Chapitre 2

Trois coups furent frappés à la porte. Ania resurgit et alla ouvrir en traînant les pieds.

« Je dois voir Mr. Sherlock Holmes, fit une voix claire et décidée.

-Je ne connais personne de ce nom là, monsieur, je suis désolée, répondit la jeune fille sur le même ton. Vous avez dû vous tromper d'adresse, je crois.

-Non, je ne crois pas, insista l'homme qu'elle commençait à juger importun. Vous êtes bien mademoiselle Ania Lestrade ?

-En effet, c'est mon nom. Mais je vous le répète, je n'ai jamais rencontré de monsieur Holmes, monsieur.

-Je suis, en fait, monsieur Holmes. Et je vous prie de me laisser voir Sherlock.

-Mais, enfin, si vous me dites que vous êtes Sherlock Holmes…

-Non. Je suis Mycroft Holmes, mademoiselle, et ce que je dois dire à mon frère est de la plus grande urgence. Je vous prierais donc…

-C'est bon, on a compris. Entre, dit Sherlock qui venait de se placer derrière Ania.
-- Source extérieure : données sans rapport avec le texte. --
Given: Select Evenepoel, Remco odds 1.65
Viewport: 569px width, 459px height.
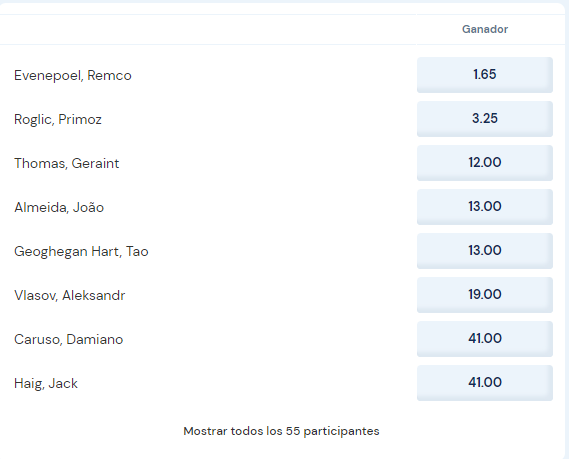Looking at the screenshot, I should pos(485,75).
Mais débranche ton téléphone portable, et aussi celui de service. »

Mycroft Holmes s'exécuta de mauvaise grâce pendant qu'Ania s'en prenait à Sherlock.

« Tu aurais pu me dire que tu avais un frère tout de même ! Un an et demi que tu crèches là et pas un mot sur ton frère ! C'est un comble !

-Il serait bienvenu que vous nous laissiez, mademoiselle. Ce que j'ai à annoncer à Sherlock est extrêmement secret. »

Ania, coupée dans son élan, resta bouche-bée. Mais avant qu'elle ait pu formuler à voix haute la moitié de ce qu'elle pensait d'être impunément écartée de toute discussion, après tant de sacrifices, ça, monsieur… Son pensionnaire avait mis une main sur son épaule et elle entendit Sherlock Holmes déclarer tout net à son frère qu'il était simplement hors de question qu'Ania quitte la pièce.

« Et ce n'est pas négociable, rajouta-t-il d'un air féroce.

-Je ne crois pas qu'elle soit indispensable, déclara Mycroft en toisant la jeune femme dont les yeux se mirent à briller de colère.

-Tu te trompes profondément. Mademoiselle Lestrade ici présente est la première et unique personne vitale pour ma sécurité. Maintenant, Mycroft, venons en au fait parce que je n'ai que très peu de temps à t'accorder. »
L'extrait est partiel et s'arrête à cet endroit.